Steel Mills

HARDI: Demand Remains Strong Despite Elevated Prices

Written by David Schollaert

Distributors who sell galvanized steel products to the construction and HVAC sectors are still seeing strong demand despite record-high prices. But the flurry of buying that happened immediately following the outbreak of the war in Ukraine has slowed, members of the Heating, Air-Conditioning & Refrigeration Distributors International (HARDI) said in their monthly conference call on Tuesday.

And it’s not just steel prices that are higher, so to are coating extras. “Zinc continues to climb. Every mill announced new zinc extras that will take effect for orders due in April and/or May,” one service center executive said.

Galv prices had been trending downward since peaking last September at $2,185 per ton ($109.25/cwt). They bottomed out at $1,420 per ton on March 1. Then prices suddenly reversed course and jumped $460 per ton higher over the following several weeks because the war disrupted raw material supplies from the CIS region.

“The market did change very, very quickly with Covid. But it changed even more quickly with the war in Ukraine. We saw prices and lead time snap back up, but both have moderated a bit more recently.
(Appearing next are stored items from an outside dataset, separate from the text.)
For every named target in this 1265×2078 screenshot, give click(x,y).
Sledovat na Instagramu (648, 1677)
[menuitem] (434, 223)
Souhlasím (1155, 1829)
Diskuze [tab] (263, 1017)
So, again, prices remain at high levels but are mostly flat over the past couple of weeks – and lead times are not extending as much as they were,” SMU Senior Editor Michael Cowden said on the call.

Steel Market Update data put the average base price for galvanized steel at $1,860 per ton as of Apr. 26, slipping $20 per ton over the past week, and potentially leveling off.

These pricing dynamics are not specific to galvanized, Cowden added, noting that a trend of stabilizing price levels and lead times is occurring across all sheet products. The question, he suggested, is whether the market is at an inflection point with prices soon to turn down, or whether prices remain in a holding pattern.

“The spread between galvanized base and hot-rolled coil price got up to $550 per ton at the beginning of the year,” Cowden added. “It is presently at $400 per ton, high in absolute terms as it relates to historical data, but not unreasonable when you take into consideration the historically high steel prices.”

Based on the following comments from the HARDI members on the call,  the flurry of buying has come moderated – but demand remains strong:

“Demand has been strong for us in the first four months of 2022, and with current customer backlogs, we expect demand to remain strong for the balance of the year. We did see a big rush to buy in March and April with the price run-up, and much of that activity has slowed. But it doesn’t seem like we’ve pulled a lot of demand forward.”

“Prices have seemingly paused, but this pause comes after a $23.8/cwt increase over a five-week period. Zinc extras have also put upward pressure on pricing.”

“Inventories are in good shape – lead times have moved out, maybe two to two-and-a-half weeks … but they have stabilized since. We initially saw some project delays, but those were short-lived.”

“Demand is good, inventory levels are good. Prices have kind of peaked. It seems that the market is at a good stable point.”

“I don’t necessarily just like echoing what everyone else is saying, but our demand is strong, particularly in March and April – and inventories are balanced.”

“The war in Ukraine and the potential fallout on raw materials was initially a shock to the market. But the market seems to be adjusting as best it can.”

“Two months ago, we were asking how far it is going to fall. Last month, it was how high will it rise. And now it looks like there is a little bit of a pause.”

One HARDI member likened the current, ever-shifting price movement to the famed Twilight Zone Tower of Terror at Disney’s Hollywood Studios in Orlando, Fla. “It is kind of like the Tower of Terror. They change the route on the ride every single time – so we are at the point where we do not know if we are going to down, if we are going up, or if we are holding. We are just kind of in the middle waiting for the next move. … We’re in the middle of the Tower of Terror.”

Steel Market Update participates in a monthly steel conference call hosted by HARDI. The call is dedicated to a better understanding of the galvanized steel market. The participants are HARDI member companies, wholesalers who supply products to the construction markets. Also on the call are service centers and manufacturing companies that either buy or sell galvanized sheet and coil products used in the HVAC industry and are suppliers to the HARDI member companies.